§ EXERCISE
How many of the lines below include "Pick"? Give the number and no other words.
■ ■ ■ ■ ■
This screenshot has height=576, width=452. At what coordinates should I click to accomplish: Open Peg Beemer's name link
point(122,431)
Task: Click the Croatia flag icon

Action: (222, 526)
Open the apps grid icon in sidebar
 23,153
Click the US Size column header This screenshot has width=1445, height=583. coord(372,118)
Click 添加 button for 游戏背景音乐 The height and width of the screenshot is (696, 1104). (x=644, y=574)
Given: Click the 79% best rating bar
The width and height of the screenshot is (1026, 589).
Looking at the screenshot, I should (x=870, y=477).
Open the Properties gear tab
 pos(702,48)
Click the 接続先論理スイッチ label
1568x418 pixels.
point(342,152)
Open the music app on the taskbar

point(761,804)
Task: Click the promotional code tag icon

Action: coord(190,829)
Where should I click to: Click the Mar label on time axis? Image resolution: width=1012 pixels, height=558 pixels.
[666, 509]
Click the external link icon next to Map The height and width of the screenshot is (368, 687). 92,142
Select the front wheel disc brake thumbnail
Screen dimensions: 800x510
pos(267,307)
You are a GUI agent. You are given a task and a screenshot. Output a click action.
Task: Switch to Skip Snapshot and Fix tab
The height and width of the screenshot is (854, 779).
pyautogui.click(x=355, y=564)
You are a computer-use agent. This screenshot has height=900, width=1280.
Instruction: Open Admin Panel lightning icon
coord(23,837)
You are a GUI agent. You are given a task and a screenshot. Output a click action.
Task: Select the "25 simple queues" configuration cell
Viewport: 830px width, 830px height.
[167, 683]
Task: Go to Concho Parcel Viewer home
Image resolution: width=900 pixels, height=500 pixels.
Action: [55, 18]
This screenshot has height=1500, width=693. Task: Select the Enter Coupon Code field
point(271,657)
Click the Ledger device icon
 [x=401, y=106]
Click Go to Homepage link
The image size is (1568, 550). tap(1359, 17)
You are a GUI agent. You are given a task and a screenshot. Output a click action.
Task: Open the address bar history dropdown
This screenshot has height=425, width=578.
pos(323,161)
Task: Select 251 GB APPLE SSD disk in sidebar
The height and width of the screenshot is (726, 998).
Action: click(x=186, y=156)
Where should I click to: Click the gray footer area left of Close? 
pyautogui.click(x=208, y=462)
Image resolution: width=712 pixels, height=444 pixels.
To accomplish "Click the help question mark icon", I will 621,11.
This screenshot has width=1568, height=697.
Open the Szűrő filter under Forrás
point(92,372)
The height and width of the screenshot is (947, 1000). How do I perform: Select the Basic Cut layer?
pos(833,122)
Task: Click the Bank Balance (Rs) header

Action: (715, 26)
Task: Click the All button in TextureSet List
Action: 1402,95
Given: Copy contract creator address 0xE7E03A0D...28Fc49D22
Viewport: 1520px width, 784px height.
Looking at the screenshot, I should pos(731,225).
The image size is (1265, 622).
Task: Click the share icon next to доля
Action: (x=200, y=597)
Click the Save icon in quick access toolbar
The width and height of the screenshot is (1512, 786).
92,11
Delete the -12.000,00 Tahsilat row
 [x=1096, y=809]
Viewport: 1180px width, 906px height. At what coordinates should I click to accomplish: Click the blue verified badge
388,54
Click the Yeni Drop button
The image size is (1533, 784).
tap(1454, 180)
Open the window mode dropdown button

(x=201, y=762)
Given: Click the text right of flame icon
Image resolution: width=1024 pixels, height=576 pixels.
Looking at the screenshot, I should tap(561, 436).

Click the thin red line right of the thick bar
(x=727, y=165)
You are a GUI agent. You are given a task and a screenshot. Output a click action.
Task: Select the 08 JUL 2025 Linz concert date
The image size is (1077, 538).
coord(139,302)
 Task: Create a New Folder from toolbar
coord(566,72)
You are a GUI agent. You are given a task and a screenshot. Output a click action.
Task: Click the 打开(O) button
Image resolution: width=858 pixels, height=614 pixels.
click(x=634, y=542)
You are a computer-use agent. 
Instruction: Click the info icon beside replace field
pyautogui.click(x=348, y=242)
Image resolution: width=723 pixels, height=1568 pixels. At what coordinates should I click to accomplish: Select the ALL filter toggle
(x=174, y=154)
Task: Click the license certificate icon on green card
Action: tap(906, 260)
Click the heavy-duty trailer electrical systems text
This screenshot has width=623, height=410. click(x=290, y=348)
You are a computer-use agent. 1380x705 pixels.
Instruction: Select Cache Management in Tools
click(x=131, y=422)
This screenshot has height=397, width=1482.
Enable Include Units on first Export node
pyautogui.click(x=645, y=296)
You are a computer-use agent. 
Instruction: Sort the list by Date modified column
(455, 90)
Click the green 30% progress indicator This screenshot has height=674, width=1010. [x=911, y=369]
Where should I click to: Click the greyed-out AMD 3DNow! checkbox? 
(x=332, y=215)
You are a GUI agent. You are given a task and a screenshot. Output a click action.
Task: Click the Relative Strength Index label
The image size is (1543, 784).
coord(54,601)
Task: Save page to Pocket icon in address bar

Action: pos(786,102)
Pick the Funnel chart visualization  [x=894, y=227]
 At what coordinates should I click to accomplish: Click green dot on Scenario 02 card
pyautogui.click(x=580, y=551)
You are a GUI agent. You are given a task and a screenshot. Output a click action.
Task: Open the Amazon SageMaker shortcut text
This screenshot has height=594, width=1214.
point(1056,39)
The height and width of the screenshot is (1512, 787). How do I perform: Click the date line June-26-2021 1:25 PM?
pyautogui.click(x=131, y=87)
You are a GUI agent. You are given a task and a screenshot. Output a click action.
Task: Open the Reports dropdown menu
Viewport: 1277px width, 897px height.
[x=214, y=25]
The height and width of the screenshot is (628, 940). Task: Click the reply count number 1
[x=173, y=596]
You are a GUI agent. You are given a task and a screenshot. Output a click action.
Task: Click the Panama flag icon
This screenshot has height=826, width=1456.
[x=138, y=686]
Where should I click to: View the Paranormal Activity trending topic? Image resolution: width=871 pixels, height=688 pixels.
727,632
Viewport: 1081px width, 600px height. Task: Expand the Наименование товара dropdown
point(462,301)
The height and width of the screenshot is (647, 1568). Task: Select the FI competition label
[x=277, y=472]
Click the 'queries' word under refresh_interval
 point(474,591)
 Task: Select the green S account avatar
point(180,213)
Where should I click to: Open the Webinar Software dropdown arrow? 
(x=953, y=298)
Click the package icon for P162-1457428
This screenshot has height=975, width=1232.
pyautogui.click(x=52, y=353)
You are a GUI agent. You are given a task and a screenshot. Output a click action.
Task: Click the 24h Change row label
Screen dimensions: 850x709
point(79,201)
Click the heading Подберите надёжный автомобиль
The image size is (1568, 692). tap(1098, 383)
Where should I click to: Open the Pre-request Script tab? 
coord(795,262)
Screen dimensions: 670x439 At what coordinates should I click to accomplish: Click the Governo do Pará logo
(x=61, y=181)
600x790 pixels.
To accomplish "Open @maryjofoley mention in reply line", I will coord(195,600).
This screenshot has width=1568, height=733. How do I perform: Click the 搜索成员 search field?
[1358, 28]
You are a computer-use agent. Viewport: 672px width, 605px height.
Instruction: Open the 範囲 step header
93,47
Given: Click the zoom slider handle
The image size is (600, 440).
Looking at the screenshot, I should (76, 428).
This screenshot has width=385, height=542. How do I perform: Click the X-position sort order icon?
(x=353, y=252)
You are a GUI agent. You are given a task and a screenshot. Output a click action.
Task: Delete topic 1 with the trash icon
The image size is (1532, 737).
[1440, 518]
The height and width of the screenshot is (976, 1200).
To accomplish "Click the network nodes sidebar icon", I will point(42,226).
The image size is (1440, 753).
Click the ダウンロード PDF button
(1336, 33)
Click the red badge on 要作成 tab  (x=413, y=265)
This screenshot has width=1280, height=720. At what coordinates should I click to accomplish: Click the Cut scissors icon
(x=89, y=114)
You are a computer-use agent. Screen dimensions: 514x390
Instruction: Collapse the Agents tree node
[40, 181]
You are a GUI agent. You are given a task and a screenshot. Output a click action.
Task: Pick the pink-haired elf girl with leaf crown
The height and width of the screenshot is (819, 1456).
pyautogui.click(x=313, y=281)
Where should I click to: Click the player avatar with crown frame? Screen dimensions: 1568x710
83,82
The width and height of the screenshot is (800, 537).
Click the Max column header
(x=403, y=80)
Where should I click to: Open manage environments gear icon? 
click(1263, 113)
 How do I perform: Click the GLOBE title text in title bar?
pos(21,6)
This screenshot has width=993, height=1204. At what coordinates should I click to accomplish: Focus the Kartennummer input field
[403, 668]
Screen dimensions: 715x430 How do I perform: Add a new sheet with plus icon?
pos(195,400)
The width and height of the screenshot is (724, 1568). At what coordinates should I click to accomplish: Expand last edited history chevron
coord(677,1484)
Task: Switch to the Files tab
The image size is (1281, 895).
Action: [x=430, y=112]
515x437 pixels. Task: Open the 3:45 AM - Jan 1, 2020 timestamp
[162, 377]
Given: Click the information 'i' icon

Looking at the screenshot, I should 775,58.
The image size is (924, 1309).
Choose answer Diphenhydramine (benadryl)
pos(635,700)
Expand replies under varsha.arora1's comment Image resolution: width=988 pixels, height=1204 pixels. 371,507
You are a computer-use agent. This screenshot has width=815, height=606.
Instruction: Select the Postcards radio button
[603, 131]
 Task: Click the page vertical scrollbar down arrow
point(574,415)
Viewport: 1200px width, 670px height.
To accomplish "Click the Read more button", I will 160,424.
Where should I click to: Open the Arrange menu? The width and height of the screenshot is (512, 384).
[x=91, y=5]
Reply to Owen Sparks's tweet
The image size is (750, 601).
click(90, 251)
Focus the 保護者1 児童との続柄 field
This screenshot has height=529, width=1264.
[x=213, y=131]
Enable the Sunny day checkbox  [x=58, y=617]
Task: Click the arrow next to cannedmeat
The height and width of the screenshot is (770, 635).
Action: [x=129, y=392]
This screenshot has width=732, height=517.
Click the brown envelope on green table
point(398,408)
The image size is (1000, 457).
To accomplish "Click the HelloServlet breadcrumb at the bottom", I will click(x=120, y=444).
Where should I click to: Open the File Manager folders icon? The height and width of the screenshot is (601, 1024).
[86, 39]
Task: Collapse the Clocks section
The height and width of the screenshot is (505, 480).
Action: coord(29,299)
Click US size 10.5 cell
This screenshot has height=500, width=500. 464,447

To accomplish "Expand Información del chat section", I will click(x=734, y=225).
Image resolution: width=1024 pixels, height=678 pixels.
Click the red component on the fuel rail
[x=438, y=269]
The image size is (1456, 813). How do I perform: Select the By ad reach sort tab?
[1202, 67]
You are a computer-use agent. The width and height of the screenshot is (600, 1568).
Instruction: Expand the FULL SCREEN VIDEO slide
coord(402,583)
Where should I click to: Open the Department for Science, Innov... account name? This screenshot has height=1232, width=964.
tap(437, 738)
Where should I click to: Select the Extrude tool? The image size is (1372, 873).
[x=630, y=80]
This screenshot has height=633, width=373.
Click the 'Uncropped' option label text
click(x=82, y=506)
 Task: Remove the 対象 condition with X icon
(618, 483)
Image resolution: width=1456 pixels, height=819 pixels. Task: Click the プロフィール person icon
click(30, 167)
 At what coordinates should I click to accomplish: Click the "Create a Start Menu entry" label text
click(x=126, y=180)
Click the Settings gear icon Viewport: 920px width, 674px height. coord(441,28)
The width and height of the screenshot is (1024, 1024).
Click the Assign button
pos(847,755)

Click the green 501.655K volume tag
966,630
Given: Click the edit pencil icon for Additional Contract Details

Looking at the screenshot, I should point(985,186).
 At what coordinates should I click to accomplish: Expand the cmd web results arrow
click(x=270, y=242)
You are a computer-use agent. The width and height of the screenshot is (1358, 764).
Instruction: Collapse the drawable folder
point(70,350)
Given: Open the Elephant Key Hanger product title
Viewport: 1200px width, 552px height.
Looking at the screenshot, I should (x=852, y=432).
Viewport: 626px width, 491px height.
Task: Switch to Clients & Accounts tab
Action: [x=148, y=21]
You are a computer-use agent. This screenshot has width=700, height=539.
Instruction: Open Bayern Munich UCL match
■ ■ ■ ■ ■
§ OUTPUT
2